---------- DATA FOR THIS EXERCISE ----------

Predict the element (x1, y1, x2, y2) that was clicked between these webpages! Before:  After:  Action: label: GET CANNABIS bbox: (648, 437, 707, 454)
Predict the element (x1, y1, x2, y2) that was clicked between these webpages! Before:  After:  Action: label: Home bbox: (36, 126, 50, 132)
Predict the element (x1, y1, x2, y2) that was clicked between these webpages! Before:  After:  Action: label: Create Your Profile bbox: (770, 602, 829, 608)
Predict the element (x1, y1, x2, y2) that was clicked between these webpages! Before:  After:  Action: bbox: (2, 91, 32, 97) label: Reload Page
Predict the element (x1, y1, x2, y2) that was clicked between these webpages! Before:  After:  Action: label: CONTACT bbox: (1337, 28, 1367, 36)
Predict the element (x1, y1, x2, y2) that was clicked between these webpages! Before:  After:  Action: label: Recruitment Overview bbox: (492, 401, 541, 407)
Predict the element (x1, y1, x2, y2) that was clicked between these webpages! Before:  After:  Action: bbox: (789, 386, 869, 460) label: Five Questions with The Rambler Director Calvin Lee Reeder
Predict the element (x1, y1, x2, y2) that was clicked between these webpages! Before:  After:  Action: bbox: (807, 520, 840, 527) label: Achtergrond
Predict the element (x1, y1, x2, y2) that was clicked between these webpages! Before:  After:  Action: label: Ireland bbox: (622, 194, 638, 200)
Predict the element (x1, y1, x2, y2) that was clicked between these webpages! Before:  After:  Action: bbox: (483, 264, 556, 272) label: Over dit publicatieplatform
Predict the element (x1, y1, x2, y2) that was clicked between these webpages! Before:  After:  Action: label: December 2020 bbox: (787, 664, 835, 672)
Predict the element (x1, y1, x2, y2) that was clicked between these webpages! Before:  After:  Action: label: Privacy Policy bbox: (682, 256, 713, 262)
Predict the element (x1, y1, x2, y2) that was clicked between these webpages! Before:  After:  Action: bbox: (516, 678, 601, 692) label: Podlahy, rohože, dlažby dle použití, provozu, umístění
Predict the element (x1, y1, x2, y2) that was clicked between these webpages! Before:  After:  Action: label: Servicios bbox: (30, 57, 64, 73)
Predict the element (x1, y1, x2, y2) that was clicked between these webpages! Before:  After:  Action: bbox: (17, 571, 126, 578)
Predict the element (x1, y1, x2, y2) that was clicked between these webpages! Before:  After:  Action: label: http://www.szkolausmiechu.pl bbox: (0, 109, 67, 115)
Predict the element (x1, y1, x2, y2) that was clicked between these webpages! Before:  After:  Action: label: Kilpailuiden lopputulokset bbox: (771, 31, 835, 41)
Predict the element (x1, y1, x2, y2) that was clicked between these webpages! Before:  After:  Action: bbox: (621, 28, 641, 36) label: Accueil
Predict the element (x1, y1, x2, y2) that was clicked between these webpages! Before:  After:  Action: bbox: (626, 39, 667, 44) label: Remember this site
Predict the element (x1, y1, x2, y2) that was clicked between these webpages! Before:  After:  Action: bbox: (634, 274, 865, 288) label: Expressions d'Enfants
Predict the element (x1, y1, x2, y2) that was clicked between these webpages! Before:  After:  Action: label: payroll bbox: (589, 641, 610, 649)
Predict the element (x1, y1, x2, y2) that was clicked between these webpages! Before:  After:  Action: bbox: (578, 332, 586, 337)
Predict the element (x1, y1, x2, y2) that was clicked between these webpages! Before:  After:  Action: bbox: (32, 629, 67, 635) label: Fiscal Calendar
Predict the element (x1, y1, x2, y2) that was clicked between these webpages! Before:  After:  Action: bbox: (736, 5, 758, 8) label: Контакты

----------

* _SHORT EXERCISE_:
Rewrite everything from the start of the entries down through the line containing "126, 50, 132)", replacing "webpages" with "pages" and keeping all else the same.

* _EXERCISE OUTPUT_:
Predict the element (x1, y1, x2, y2) that was clicked between these pages! Before:  After:  Action: label: GET CANNABIS bbox: (648, 437, 707, 454)
Predict the element (x1, y1, x2, y2) that was clicked between these pages! Before:  After:  Action: label: Home bbox: (36, 126, 50, 132)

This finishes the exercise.